Escrutando con algún rigor, tales líneas de argumentación se re¬montan siempre a la misma fuente, el teólogo disidente Hans Küng y comparten con él una actitud de inmovilismo y de insensibilidad frente a la vida real de la Iglesia. En este sentido es útil releer la carta que el no excesivamente tímido Küng dirigiera al colegio cardenalicio en abril de este año para trazarle el perfil del nuevo Pontífice que, según él, requeriría la Iglesia católica. El notable documento fue publicado a tambor batiente por The New York Times y constituye la enciclopedia más completa de las opiniones que todo periodista que se precie de abierto y progresista «debe» tener. Raya en lo cómico que el resultado de la solemne misiva fuera la elección por parte de los cardenales de Joseph Ratzinger como Sumo Pontífice, lo cual Küng se apresuró a confesar que había sido «la decepción más grande» de su vida. De todos modos, el principio de dicha carta, al observar que, «junto con su ex compañero de Tubinga, Joseph Ratzinger, probablemente ellos sean los últimos teólogos del Concilio que se mantienen plenamente activos», ayuda a percibir que estos dos apellidos germánicos, Küng y Ratzinger, señalan con meridiana claridad los dos caminos recorridos por la cristiandad en el tiempo del postconcilio.

Es cierto que ambos fueron teólogos igualmente brillantes del Vaticano II y que Küng con su Concilio y unión de los cristianos y Ratzinger con su Introducción al Cristianismo marcaron los grandes hitos. Es cierto también que por instancias del profesor Küng, el profesor Ratzinger pudo ocupar cátedra en Tubinga entre 1966 y 1969. Pero precisamente en esos años se bifurcaron sus caminos.
━━━
» Ejercicios por completar:
1. Responde estas preguntas sobre el fragmento acerca de Küng y Ratzinger.
(a) ¿Qué periódico publicó la carta que Küng dirigió al colegio cardenalicio?
(b) ¿Cómo describió Küng la elección de Joseph Ratzinger como Sumo Pontífice?
(c) ¿Entre qué años ocupó Ratzinger cátedra en Tubinga?
2. Continúa el fragmento sobre Küng y Ratzinger a partir de su última oración.

» Datos proporcionados:
━━━
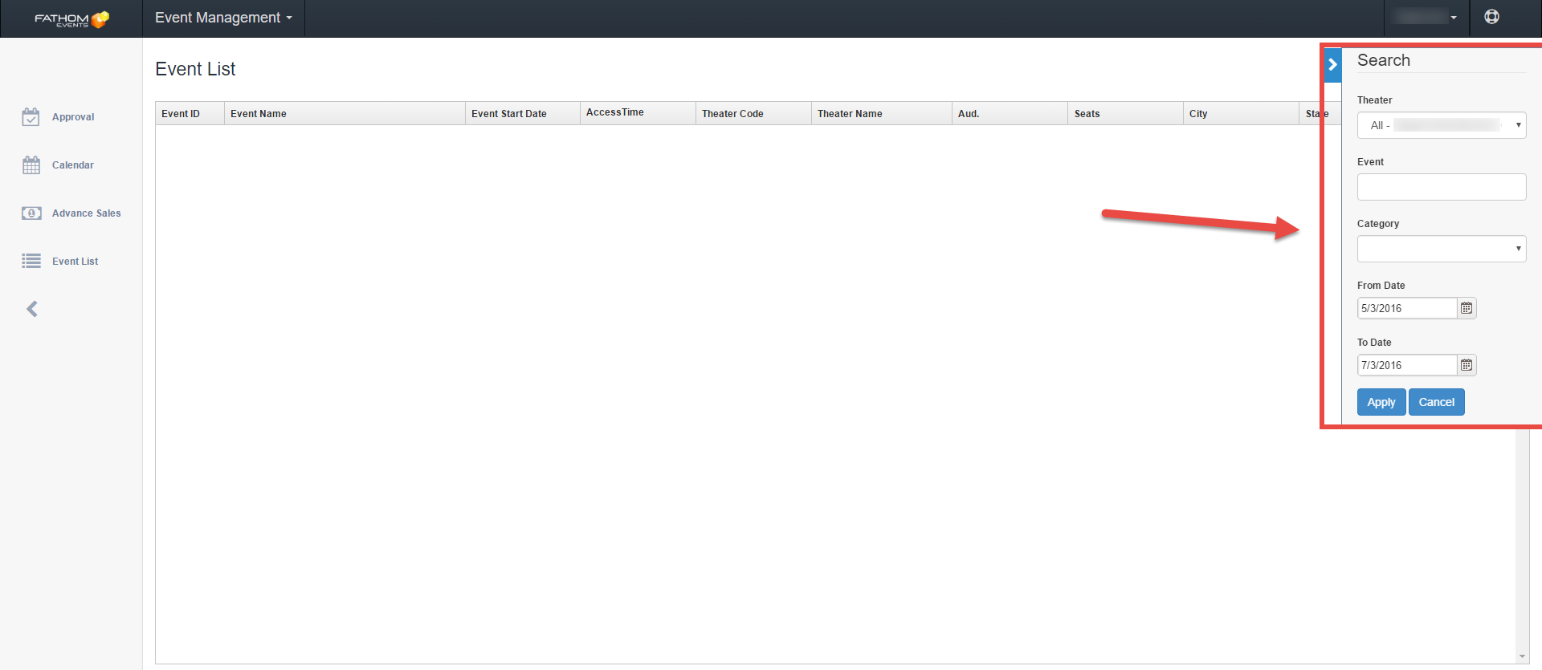Expand the Category dropdown

point(1441,249)
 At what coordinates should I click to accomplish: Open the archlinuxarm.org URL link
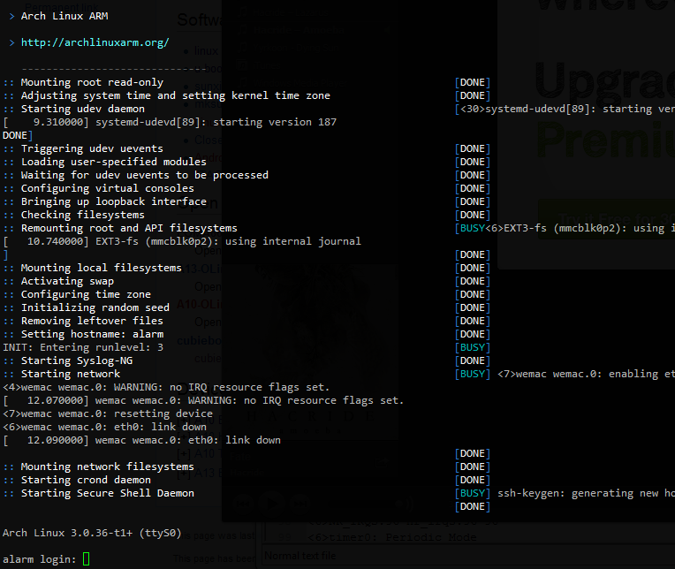click(95, 42)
━━━
» Lista de respuestas:
1.
(a) The New York Times.
(b) Como «la decepción más grande» de su vida.
(c) Entre 1966 y 1969.

2.
De los años felices al cruel despertar de 1968

El Concilio Vaticano se había situado al final de un tiempo de exitosa recuperación de Europa, y especialmente de Alemania, de los estragos de una guerra provocada por los grandes líderes ateos. La democracia cristiana de Adenauer, Schuman y De Gasperi había logrado no sólo una prosperidad calificada de milagrosa, sino que además había puesto las bases de la Unión europea, reconocida por los expertos como la «única gran medida positiva lograda por los estadistas del siglo XX». Francia, en la era de De Gaulle, había recuperado después de su derrota de 1940, su status de potencia internacional. En las Iglesias continuaba el auge de las vocaciones religiosas, que había sido bruscamente coartado por la Segunda guerra mundial El ambiente optimista y esperanzador que se respiró en la época del Concilio se comprende mejor con estos antecedentes y en esta tónica habría que releer el discurso de apertura del Papa Juan XXIII, con su tantas veces citada advertencia contra los «profetas de calamidades» y los «Mensajes del Concilio a la Humanidad», por medio de los cuales una Iglesia, al final de cuatro años de trabajo, ofrece al mundo «la buena nueva del Evangelio de Cristo y de la renovación de su Iglesia».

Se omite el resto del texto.